# Exercise materials:
- - - - -
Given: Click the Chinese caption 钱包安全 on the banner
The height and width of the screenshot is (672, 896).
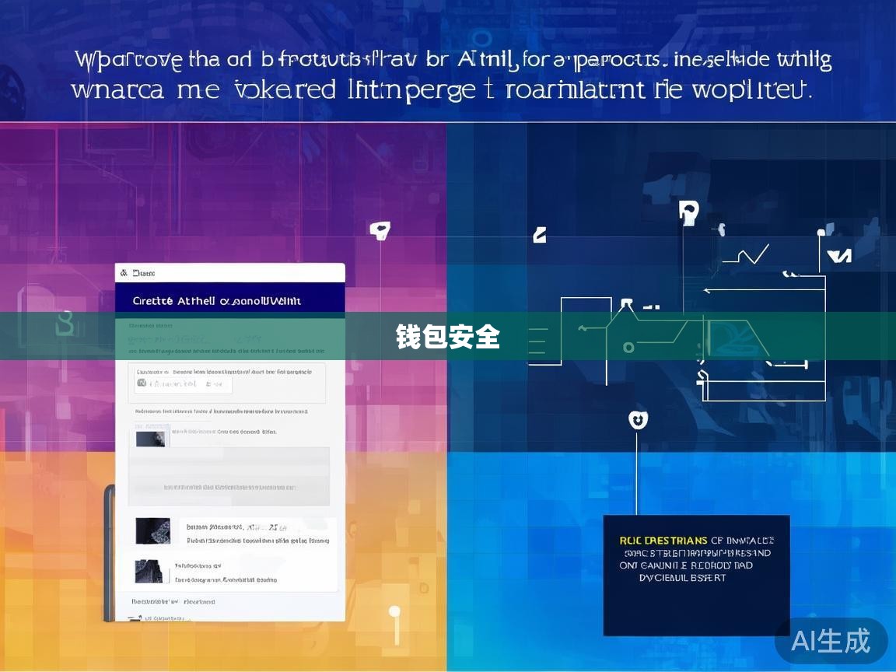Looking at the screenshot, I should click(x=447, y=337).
- - - - -
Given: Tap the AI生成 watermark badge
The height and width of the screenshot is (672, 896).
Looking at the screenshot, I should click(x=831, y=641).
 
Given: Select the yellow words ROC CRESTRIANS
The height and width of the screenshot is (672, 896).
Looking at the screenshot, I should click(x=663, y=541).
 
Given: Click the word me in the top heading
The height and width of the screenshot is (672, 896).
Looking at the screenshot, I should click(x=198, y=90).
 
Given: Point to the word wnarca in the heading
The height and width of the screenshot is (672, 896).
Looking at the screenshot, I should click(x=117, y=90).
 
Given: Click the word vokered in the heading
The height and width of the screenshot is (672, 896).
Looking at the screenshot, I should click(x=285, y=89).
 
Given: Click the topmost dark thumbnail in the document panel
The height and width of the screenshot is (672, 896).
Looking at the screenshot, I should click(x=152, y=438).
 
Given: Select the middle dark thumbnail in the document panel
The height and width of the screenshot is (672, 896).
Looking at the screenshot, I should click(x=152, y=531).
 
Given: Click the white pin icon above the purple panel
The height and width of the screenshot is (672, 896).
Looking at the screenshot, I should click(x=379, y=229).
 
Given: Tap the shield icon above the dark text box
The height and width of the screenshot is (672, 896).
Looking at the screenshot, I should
- - - - -
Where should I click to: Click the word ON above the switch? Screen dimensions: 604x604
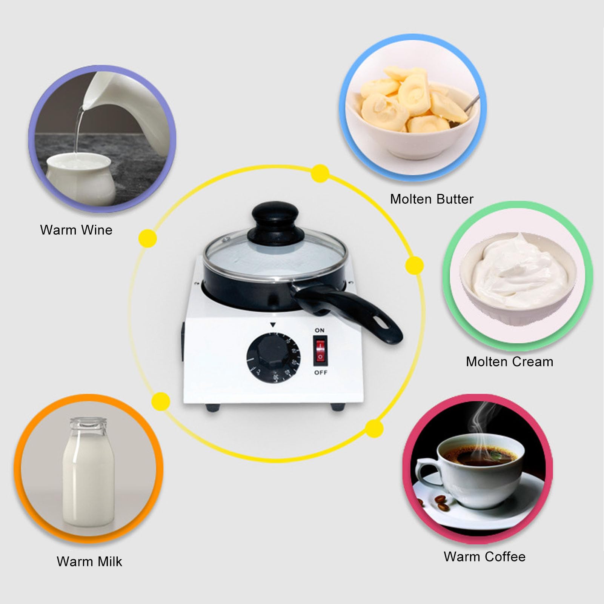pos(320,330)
- - - - -
# The task:
Rename "banner" as "header" in the stretch from the line containing "Given: Click the Chinese" through the line containing "Looking at the screenshot, I should click(x=447, y=337).", and reproduce only those lines with nothing else changed. Omit the picture.

# Solution:
Given: Click the Chinese caption 钱包安全 on the header
The height and width of the screenshot is (672, 896).
Looking at the screenshot, I should click(x=447, y=337).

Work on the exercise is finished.